= Work to complete =
Among these records, which lines include "taskbar"? Copy them out.
★ ★ ★ ★
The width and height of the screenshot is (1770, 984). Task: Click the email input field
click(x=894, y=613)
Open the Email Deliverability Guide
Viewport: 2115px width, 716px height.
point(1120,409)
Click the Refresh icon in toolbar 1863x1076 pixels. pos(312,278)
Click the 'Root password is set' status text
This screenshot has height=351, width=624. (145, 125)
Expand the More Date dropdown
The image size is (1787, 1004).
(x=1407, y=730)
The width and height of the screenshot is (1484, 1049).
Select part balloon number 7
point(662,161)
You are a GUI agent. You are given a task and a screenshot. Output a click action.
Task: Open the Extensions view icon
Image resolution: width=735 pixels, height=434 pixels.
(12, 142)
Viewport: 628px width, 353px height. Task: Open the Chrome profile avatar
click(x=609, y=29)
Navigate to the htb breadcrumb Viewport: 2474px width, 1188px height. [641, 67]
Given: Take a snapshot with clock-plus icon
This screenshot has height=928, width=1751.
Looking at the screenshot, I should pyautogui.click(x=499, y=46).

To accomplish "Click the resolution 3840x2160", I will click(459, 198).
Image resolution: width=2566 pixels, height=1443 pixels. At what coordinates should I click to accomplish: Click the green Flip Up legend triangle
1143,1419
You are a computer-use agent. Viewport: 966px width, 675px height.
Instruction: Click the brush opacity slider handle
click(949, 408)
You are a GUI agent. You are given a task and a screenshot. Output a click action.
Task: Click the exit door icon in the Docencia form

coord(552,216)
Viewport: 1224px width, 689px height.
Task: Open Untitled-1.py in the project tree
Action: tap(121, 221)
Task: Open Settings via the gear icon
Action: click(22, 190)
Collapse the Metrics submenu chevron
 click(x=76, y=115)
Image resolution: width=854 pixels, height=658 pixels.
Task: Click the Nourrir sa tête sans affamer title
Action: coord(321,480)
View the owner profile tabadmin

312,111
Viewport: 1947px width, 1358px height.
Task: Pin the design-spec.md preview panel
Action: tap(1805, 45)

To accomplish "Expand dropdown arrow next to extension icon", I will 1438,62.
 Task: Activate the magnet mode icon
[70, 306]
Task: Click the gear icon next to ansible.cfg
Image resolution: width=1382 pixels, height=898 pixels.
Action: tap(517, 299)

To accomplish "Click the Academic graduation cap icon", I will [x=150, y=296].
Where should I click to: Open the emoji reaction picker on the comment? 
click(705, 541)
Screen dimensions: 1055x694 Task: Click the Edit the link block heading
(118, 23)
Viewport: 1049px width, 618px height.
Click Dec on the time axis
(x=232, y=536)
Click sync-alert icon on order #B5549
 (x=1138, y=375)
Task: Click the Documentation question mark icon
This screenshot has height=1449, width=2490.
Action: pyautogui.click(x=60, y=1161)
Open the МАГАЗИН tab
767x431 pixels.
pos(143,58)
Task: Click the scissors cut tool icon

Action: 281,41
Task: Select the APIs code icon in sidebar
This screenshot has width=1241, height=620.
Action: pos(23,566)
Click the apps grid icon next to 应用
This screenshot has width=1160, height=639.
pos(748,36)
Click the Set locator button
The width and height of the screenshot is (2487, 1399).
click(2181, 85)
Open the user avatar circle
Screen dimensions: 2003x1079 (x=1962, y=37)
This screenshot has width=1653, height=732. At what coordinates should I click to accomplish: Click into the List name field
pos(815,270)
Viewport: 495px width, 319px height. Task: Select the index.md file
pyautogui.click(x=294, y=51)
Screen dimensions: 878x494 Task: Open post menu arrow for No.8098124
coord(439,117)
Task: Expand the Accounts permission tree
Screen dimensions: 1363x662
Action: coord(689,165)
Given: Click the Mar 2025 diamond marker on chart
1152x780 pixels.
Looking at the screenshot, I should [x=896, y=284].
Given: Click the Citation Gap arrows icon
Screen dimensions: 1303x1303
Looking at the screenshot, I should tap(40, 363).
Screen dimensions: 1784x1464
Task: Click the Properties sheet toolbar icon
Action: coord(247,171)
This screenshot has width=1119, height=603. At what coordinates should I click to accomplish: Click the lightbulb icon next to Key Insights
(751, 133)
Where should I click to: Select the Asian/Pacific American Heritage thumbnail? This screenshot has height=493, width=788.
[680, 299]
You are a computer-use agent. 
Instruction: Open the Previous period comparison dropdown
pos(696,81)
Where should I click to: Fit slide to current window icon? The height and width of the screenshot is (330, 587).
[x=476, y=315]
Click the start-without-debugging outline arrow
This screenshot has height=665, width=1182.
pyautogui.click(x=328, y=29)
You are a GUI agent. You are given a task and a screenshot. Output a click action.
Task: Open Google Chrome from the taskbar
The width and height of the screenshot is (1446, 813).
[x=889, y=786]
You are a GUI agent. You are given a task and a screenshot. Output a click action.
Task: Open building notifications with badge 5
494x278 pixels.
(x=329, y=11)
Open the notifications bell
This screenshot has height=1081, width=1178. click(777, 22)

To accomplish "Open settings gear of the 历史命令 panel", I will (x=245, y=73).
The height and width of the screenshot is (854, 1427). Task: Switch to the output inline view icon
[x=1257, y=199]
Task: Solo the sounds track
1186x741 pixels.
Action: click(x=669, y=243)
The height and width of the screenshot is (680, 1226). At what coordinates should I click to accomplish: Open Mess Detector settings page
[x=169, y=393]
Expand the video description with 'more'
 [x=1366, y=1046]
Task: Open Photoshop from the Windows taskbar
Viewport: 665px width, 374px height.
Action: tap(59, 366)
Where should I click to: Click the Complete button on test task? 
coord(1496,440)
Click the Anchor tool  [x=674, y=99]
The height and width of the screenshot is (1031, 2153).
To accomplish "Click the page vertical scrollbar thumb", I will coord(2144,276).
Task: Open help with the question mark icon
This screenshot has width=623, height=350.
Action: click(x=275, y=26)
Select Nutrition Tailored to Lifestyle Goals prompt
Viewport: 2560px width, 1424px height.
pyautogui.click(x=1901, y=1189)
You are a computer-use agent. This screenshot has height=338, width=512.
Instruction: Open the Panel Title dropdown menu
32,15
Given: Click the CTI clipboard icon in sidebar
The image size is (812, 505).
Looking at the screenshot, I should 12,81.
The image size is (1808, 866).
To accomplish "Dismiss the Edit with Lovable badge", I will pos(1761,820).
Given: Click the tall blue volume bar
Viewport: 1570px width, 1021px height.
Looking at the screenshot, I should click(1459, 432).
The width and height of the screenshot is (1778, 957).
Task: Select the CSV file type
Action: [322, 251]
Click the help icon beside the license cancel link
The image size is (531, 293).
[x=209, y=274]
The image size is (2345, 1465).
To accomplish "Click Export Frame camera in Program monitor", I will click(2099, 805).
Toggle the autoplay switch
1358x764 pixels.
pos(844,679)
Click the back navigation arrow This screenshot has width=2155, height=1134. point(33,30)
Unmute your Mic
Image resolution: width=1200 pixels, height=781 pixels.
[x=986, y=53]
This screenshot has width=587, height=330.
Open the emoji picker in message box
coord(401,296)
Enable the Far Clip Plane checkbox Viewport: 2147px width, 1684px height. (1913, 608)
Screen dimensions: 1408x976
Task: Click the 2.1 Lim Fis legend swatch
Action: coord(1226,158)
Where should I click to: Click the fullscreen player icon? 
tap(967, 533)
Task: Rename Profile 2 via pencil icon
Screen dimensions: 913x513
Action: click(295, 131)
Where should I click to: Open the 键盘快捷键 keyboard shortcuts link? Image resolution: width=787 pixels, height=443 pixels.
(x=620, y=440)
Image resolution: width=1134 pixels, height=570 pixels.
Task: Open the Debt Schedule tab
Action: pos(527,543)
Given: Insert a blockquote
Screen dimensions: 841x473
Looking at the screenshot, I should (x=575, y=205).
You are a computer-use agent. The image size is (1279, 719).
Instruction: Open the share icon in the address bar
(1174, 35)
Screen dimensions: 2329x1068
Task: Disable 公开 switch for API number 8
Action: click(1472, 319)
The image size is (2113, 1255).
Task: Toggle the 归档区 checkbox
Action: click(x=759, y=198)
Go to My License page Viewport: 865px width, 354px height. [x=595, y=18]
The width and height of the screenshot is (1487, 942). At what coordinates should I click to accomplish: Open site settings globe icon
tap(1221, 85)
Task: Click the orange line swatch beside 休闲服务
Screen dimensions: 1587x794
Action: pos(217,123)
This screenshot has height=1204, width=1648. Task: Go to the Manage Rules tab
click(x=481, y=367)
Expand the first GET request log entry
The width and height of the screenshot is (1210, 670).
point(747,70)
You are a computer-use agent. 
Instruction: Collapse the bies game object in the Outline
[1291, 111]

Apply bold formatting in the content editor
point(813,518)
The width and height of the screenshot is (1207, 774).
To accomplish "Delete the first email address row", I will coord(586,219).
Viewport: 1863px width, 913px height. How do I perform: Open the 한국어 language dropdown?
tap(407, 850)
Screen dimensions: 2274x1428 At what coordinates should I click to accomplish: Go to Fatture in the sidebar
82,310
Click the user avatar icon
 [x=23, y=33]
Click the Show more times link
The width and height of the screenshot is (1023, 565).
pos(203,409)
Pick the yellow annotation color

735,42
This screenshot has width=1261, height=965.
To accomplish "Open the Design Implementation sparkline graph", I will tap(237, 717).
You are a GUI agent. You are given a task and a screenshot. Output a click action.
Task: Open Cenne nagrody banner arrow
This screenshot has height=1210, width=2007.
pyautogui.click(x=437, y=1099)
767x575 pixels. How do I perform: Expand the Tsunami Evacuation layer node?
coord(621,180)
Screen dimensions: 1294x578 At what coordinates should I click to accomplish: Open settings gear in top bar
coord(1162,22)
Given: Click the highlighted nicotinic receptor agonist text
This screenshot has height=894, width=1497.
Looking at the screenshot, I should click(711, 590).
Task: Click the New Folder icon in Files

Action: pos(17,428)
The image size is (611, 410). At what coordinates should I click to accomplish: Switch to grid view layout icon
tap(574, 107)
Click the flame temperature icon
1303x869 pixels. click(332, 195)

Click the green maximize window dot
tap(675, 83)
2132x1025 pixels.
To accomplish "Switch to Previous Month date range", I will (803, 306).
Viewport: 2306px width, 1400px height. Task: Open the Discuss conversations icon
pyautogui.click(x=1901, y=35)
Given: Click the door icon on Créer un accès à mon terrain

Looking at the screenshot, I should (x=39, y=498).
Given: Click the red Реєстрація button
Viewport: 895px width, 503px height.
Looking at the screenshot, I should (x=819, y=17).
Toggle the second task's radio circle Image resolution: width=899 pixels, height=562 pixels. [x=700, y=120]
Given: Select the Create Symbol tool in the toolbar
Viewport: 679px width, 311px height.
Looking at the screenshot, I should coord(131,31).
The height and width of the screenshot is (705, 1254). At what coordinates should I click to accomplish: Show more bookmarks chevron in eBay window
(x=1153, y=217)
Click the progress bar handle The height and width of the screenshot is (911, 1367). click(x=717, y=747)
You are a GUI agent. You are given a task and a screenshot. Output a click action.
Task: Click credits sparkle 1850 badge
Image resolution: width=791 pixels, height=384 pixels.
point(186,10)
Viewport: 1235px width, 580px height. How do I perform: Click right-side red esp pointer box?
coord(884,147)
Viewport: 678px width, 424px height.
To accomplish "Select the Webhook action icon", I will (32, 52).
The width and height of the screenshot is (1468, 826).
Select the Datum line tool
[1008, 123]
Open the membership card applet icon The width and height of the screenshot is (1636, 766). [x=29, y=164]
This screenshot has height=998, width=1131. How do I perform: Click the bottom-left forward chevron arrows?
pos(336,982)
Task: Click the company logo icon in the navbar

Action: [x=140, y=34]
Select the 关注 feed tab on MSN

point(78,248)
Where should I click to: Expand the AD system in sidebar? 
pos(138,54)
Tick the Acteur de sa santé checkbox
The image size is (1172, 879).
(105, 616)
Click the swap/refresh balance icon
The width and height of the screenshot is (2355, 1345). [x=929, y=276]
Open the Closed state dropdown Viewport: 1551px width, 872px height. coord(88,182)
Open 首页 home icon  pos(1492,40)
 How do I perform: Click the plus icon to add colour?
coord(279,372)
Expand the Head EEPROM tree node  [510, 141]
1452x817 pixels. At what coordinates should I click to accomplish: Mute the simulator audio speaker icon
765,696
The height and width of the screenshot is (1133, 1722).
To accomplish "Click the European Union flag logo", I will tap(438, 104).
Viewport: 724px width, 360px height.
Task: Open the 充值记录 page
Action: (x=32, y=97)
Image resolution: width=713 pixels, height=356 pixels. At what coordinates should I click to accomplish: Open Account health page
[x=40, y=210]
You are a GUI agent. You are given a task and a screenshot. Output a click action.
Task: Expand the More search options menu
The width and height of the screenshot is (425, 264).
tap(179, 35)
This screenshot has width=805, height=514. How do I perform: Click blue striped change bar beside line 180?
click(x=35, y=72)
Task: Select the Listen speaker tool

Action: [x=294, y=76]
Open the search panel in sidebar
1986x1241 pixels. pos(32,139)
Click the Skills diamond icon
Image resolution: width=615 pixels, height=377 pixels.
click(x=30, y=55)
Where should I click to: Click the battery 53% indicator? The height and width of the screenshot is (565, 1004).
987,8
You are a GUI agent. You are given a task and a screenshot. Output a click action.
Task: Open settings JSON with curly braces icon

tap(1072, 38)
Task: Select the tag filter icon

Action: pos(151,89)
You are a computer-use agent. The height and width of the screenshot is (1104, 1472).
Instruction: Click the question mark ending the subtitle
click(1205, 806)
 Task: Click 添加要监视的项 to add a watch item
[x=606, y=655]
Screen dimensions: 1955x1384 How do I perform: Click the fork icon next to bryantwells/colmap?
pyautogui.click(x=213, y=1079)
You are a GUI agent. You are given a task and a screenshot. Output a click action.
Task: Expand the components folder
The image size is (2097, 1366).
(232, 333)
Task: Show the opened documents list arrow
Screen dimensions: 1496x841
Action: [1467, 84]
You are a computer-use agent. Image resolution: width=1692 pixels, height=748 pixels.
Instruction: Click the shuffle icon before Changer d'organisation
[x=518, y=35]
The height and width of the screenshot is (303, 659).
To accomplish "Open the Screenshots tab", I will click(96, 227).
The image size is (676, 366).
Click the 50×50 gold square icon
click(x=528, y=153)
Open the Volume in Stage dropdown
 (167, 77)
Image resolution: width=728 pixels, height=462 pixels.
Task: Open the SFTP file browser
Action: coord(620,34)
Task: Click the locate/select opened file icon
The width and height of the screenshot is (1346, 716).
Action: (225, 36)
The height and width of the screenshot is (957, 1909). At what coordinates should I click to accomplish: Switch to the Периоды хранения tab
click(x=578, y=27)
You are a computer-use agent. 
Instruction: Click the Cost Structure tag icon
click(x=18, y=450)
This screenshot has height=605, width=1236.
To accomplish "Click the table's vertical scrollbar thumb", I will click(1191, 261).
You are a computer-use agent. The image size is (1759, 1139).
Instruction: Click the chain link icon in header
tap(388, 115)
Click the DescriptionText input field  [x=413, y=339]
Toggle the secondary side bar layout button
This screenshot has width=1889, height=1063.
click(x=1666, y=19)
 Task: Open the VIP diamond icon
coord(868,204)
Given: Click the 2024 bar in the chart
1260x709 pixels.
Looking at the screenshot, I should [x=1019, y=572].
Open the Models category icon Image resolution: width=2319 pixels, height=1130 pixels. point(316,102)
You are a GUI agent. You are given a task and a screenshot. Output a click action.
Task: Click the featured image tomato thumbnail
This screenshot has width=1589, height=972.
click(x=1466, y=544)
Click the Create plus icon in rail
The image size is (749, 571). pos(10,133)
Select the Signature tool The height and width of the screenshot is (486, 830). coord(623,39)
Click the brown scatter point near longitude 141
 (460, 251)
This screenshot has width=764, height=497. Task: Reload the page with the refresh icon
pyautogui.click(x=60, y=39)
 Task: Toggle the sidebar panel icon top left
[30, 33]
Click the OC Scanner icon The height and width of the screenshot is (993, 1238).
★ ★ ★ ★
= Answer to this task =
Task: Open Google Chrome from the taskbar
Task: Open Photoshop from the Windows taskbar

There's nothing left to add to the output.